======== Document

0

If I want to covert an array of objects into a set how would I do so in the most efficient way possible? A set contains no duplicate values, so I was thinking I could use a generic merge sort algorithm which would split the array into 2 sequences and then from that point use the comparator to sort the array and get rid of of any duplicate values should an element from sequence A be equal to sequence B. This would give me O(nlogn). Is this the right approach or is there a more accurate/ more efficient way of approaching this problem?

  • Yeah that's pretty much it. Either that or you just create a set and insert everything in it. Either way it's `O(nlogn)` – Shahbaz Jan 28 '14 at 16:39
  • You need to say what you want your set's interface to be. And in addition, what the time complexity should be for each method in the interface. Because it's possible to use an array as the implementation of a set, with `O(1)` insertion and `O(n)` containment check. – amnn Jan 28 '14 at 16:39
  • 1
    That's the right approach if you wear the shackles of the comparison black box. If you have hashing or consider the items as bit strings, there are alternatives. Can you do that? What do your objects represent? –  Jan 28 '14 at 16:40
  • @asQuirreL In general you're right, but in this case we want to remove duplicates. –  Jan 28 '14 at 16:40
  • Is this what you're looking for? http://stackoverflow.com/questions/3350641/array-remove-duplicate-elements – user3096052 Jan 28 '14 at 16:41

3 Answers3

1

You basically have two choices. Use a hashing based solution that can give you O(n) average case performance - at the cost of O(n) extra space, or use a sorting solution which is O(nlogn) and can be done with very little extra space.

================
======== Information supplied

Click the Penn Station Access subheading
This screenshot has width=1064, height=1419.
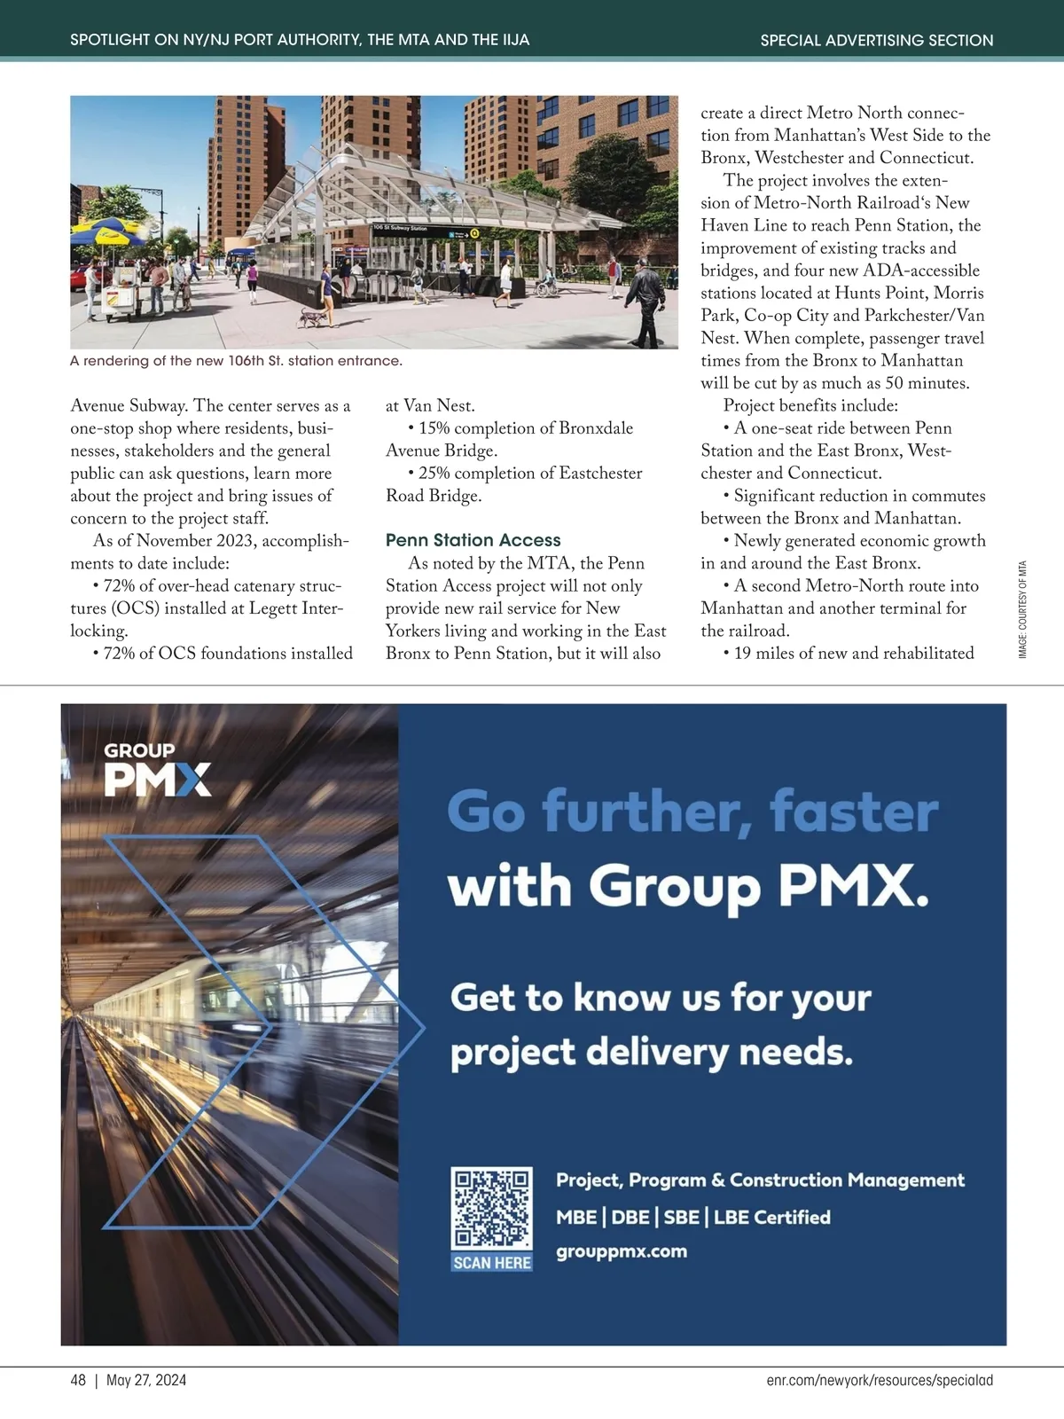coord(473,540)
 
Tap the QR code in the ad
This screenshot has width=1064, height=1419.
coord(491,1208)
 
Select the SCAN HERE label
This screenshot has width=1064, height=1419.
coord(492,1262)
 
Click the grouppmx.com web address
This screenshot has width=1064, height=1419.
coord(622,1251)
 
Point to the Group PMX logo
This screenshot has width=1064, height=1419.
coord(157,770)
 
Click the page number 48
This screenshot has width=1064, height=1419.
coord(78,1380)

================

◆ **Aim of the exercise**:
In the thread about converting an array of objects into a set, how much extra space does the hashing-based solution need?

◆ **Result**:
O(n) extra space.